¿Valen, realmente, los influencers?

Javier Medrano

Más de una vez escuché la necesidad imperiosa de una marca de contratar a un influencer para que “hable” por la marca y sea su embajador (a). Como si la marca en sí misma no fuera capaz de transmitir sus beneficios y ventajas, frente a otro producto similar de su rubro, y huérfana debe echar mano de un tercero quien, supuestamente, tiene una comunicación directa con una comunidad hambrienta de conocer dicho insumo y, luego, por supuesto, provocar que dicho rebaño virtual corra a la primera estantería y consuma con desespero el producto o servicio ofrecido.

La regla dice que todos somos influenciables. Unos más que otros, pero sin importar quién sea uno o la formación que tenga, eres pasable a ser condicionado por algo o por alguien. Y los manuales de marketing, además, te puntualizan que, mediante el uso de un influencer, ese gatillador de compra puede ser mucho más importante.



El nudo gordiano radica en que en estos tiempos nos manejamos por comunidades cada vez más cerradas, en cuyo interior los niveles de confianza son altos, pero hacia afuera, la desconfianza y el rechazo es la moneda corriente. Nos movemos en tribus. Somos tribales. Siempre lo fuimos y seguiremos siéndolo.

Por lo tanto, cuando estos personajes terminan siendo el vidrio trasero de una vagoneta llena de stickers que cargan en sus espaldas logos desde restaurantes, marcas de zapatillas, de poleras, bebidas y hasta campañas sociales de dejar pasar a un perro cuando éste cruza desentendido en una calle, uno se pregunta si el conductor tiene un problema de identidad o de plano le pagan por todos esos anuncios, pero no le importa ni la zapatilla ni el perro que casi atropella en la esquina porque esta apurado.

¿A quién creer? ¿A cuál seguir? ¿Quién es fidedigno y quién es solo un mero mural de pegatinas de logos? ¿Quién es un verdadero influencer y no un mero especulador virtual?

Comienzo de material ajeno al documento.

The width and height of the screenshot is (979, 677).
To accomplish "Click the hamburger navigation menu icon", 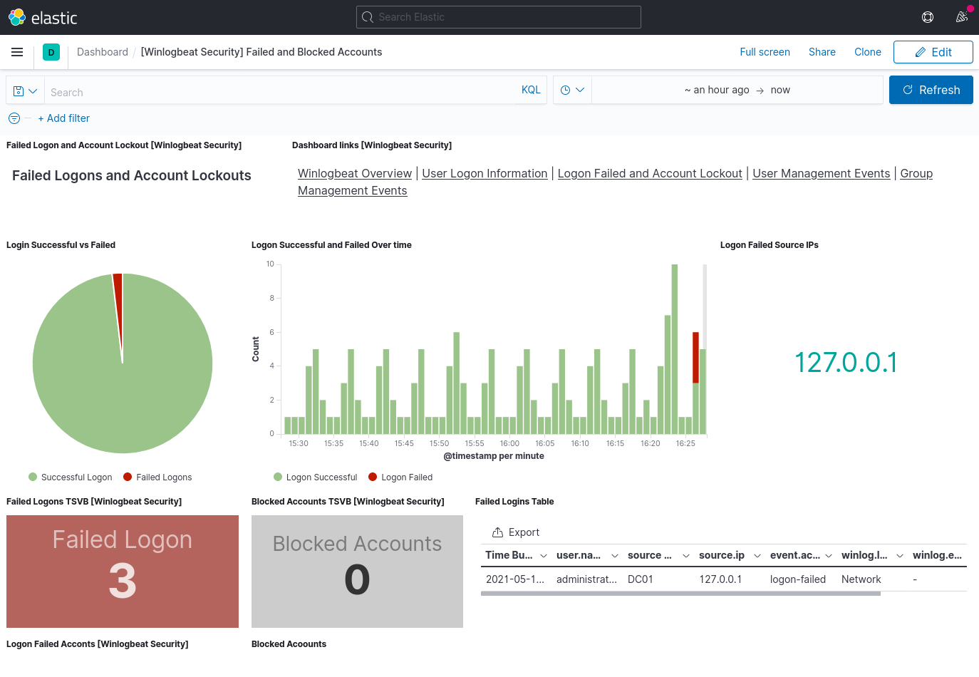I will click(x=17, y=52).
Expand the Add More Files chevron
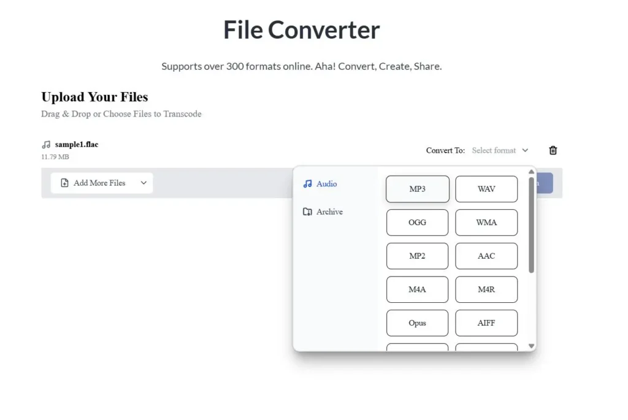The width and height of the screenshot is (628, 420). tap(144, 183)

No sólo importa su masa crítica en las redes, su segmentación; a mi juicio, también es crítico su comportamiento en el mercado y su verdadera conducta como otro consumidor más y, además, su postura coherente frente al producto que avalará en los llamados social media.

Las marcas tratan de medir los impactos de acuerdo con niveles de retorno de inversión, rotación de productos, generación de alto tráfico en un retail o, por último, por la generación de un volumen positivo de “me gusta” en una plataforma de redes sociales.Pero qué pasa cuando el influenciador se torna negativo a causa de su mal comportamiento social o ético. Tiger Woods, famoso golfista y reconocido influencer mundial de marcas ligadas a dicho deporte, tras su escándalo de infidelidad, le costó a las marcas, de acuerdo con estudios, miles de millones de dólares. Y este es un caso de muchísimos “incidentes personales” que golpean la reputación y credibilidad de las marcas a causa del mal comportamiento de estos avaladores virtuales.

Ahora hay un doble desafío: buscar a alguien que tenga una comunidad ligada directamente con el producto o servicio, pero, además, que tenga un comportamiento social impecable y que acompañe los valores de las compañías que van a invertir en sus redes para que éstos amplifiquen los productos.

Recuerde siempre que las malas noticias viajan más rápido y es muy fácil para las personas volver a ver lo que alguien dijo e identificar un área de controversia. Sino me cree:  el humorista de color Kevin Hart perdió la oportunidad de ser el anfitrión de los premios Oscar de la versión 2019 debido a los tweets homofóbicos que habría enviado hacía varios años atrás. Mirar el historial de las redes sociales de una celebridad es una de las formas en que las empresas realizan la diligencia debida. El consejo es invertir en un proceso acucioso de selección y luego redactar un contrato con una cláusula moral muy fuerte y la capacidad de salir como marca rápidamente si es necesario, de lo contrario, la marca será responsable también del atropello de ese pobre perrito que cruzó, caninamente, la calle.